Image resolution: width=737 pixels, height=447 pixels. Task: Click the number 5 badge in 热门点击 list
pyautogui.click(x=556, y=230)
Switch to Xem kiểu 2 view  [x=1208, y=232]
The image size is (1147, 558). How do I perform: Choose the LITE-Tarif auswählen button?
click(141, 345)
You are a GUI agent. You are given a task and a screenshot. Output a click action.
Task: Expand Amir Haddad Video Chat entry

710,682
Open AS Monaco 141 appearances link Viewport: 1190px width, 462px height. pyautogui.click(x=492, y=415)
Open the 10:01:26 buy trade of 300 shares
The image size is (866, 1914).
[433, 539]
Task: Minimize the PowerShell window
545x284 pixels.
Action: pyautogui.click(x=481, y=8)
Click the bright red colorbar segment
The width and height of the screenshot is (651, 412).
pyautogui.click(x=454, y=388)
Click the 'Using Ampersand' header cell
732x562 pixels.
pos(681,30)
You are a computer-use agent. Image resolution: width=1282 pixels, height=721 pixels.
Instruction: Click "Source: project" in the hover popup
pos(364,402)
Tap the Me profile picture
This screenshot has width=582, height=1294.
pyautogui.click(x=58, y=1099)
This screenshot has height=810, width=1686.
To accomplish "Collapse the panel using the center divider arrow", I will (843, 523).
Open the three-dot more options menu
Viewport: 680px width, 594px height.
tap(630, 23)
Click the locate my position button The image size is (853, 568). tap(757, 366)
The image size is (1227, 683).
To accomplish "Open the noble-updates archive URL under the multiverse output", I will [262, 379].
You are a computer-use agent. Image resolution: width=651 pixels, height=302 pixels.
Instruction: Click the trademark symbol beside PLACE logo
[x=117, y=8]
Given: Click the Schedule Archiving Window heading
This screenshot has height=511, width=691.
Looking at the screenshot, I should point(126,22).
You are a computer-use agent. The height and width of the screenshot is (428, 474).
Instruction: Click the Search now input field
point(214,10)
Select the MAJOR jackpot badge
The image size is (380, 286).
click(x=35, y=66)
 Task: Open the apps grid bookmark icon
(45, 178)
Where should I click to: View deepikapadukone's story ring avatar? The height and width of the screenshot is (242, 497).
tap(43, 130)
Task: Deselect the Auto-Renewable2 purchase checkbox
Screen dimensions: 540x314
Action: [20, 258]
□ □ □ □ □ □ □
■ EXERCISE OBJECTIVE ■
On how many lines of the data does the word "agent" appear? Reply with the number alone.

■ OUTPUT OF THE EXERCISE ■
4